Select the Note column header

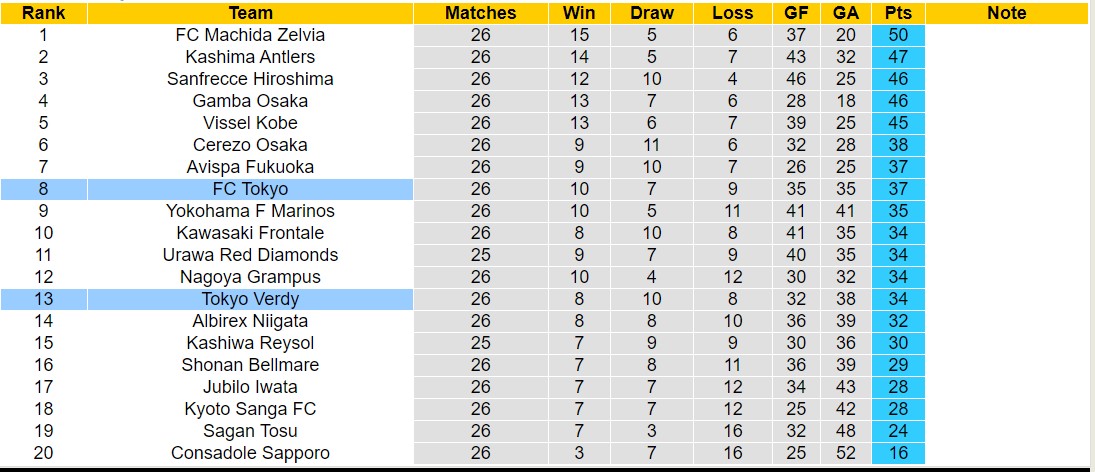1006,13
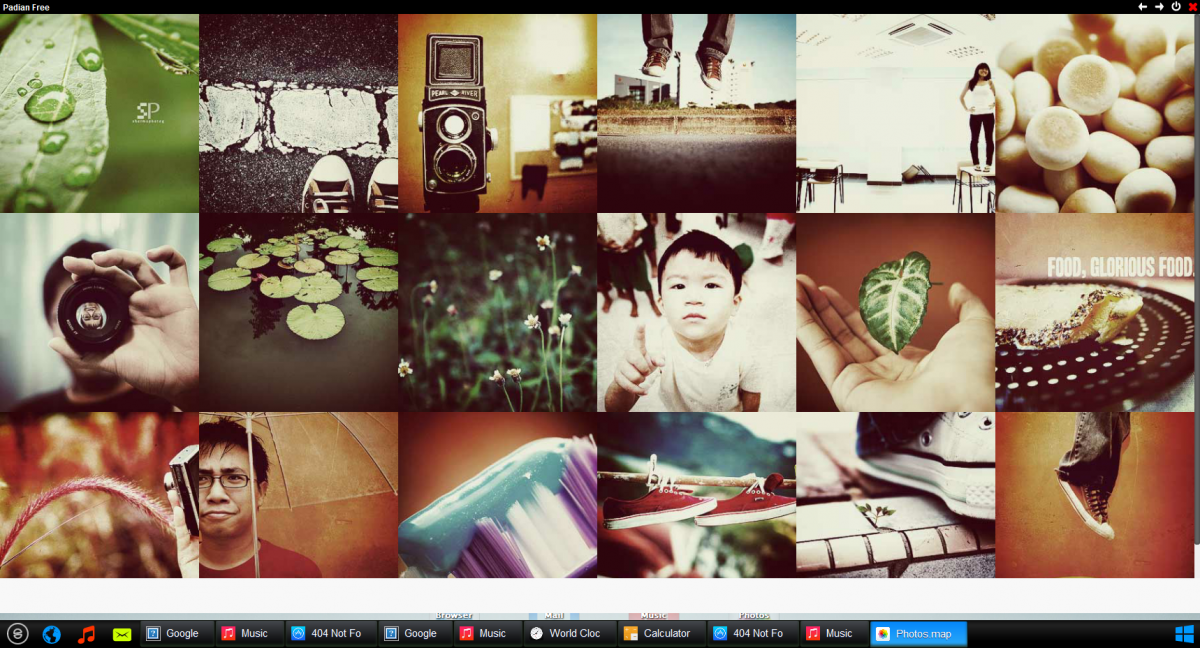Switch to the World Clock taskbar item
The image size is (1200, 648).
click(x=565, y=634)
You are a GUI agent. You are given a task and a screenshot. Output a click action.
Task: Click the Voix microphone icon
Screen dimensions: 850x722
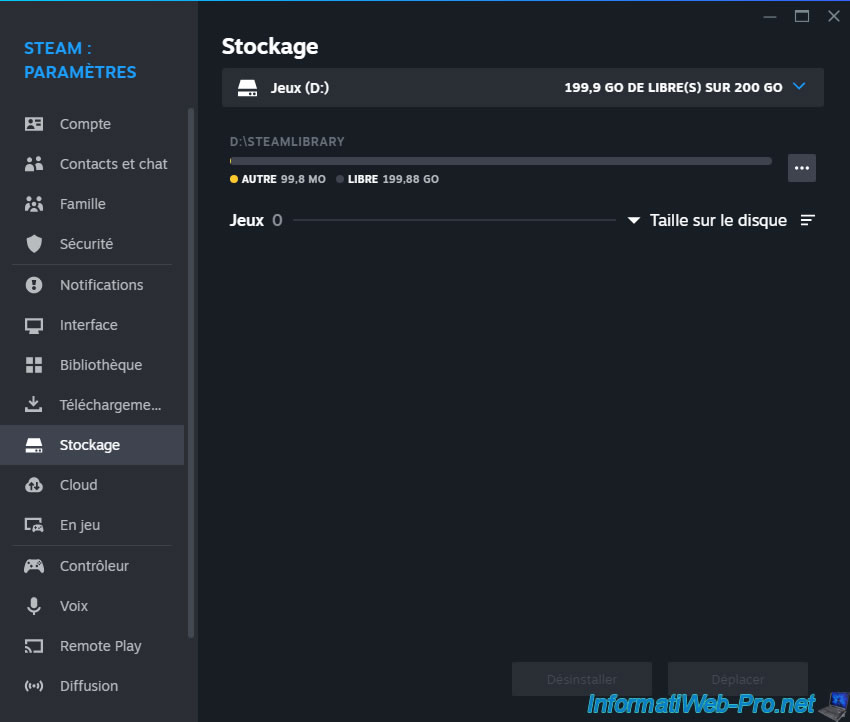click(x=34, y=606)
☆ ☆ ☆ ☆ ☆ ☆ ☆
*Directive*:
Rewrite the listing above with "microphone" replaced by "mic" and everything else unchanged. Leave the pictures out of your answer.

*Exercise output*:
Select the Note column header

1006,13
Switch to the World Clock taskbar item
The image size is (1200, 648).
click(x=565, y=634)
You are a GUI agent. You are given a task and a screenshot. Output a click action.
Task: Click the Voix mic icon
Screen dimensions: 850x722
click(x=34, y=606)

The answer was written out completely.